Work was due to begin in early 2019 and the launch of the Clerys Quarter has been announced and delayed multiple times. After delays related to COVID-19, it was ultimately scheduled to open for Christmas 2021, but in October 2021, this was moved to September 2022., with this blamed on "lockdowns and a shortage of labour and building supplies". In January 2022, this was revised to mid-2022, and then "for Christmas season 2022". In January 2023, an exhibition about the shop's history was held, as the building was stated to be "completed within weeks" and to open pre-summer. The opening was moved to autumn 2023, and it was later announced that it would launch ahead of Christmas 2023, with one food outlet actually opening. The next part of the complex, including a sports supply shop, is now due to open in March 2024.

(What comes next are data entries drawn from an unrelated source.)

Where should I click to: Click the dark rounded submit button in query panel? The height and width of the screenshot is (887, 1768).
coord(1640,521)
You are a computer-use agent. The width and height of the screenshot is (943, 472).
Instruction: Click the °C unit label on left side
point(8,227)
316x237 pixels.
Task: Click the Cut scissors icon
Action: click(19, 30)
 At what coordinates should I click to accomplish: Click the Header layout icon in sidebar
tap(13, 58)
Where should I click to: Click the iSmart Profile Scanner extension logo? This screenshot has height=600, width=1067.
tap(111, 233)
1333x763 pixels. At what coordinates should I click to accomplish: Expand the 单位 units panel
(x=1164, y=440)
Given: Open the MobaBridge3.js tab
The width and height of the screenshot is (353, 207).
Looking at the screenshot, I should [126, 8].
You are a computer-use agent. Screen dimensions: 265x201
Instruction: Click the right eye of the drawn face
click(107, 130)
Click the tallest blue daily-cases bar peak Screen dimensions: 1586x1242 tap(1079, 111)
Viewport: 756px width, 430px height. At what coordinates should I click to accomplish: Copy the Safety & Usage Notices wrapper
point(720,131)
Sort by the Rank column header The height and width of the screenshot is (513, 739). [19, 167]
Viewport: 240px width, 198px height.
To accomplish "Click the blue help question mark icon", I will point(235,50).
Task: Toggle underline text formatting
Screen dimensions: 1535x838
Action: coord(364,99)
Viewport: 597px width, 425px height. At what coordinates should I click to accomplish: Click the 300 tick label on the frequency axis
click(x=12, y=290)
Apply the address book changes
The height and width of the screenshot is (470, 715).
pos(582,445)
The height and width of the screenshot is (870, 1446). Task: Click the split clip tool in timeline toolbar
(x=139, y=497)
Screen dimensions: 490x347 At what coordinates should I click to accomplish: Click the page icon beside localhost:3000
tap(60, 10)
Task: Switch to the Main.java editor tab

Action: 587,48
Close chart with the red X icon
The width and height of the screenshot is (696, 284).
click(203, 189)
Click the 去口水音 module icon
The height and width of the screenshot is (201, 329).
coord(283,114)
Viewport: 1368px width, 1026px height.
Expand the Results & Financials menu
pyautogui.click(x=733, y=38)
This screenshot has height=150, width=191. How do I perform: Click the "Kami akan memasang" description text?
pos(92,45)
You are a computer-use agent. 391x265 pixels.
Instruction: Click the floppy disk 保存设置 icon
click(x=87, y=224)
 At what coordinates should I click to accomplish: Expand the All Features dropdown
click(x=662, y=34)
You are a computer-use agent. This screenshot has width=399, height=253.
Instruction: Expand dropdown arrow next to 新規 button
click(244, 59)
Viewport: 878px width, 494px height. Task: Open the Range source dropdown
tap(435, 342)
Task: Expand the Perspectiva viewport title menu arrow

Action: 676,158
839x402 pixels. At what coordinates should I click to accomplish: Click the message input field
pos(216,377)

The Guiney & Co. building on Talbot Street remains closed as of 2023.

==Guiney and Co. and the Michael Guineys chain==
Guiney and Co was Clerys' discount department store located at 79-80 Talbot Street, not far from one of the Michael Guineys Dublin stores at 83 Talbot St. Even though the two stores were run by separate companies, the latter chain was founded by a nephew of Denis Guiney called Michael, who had been working as the buyer of household goods and furnishings at Clerys, before setting up his own Dublin store in 1971.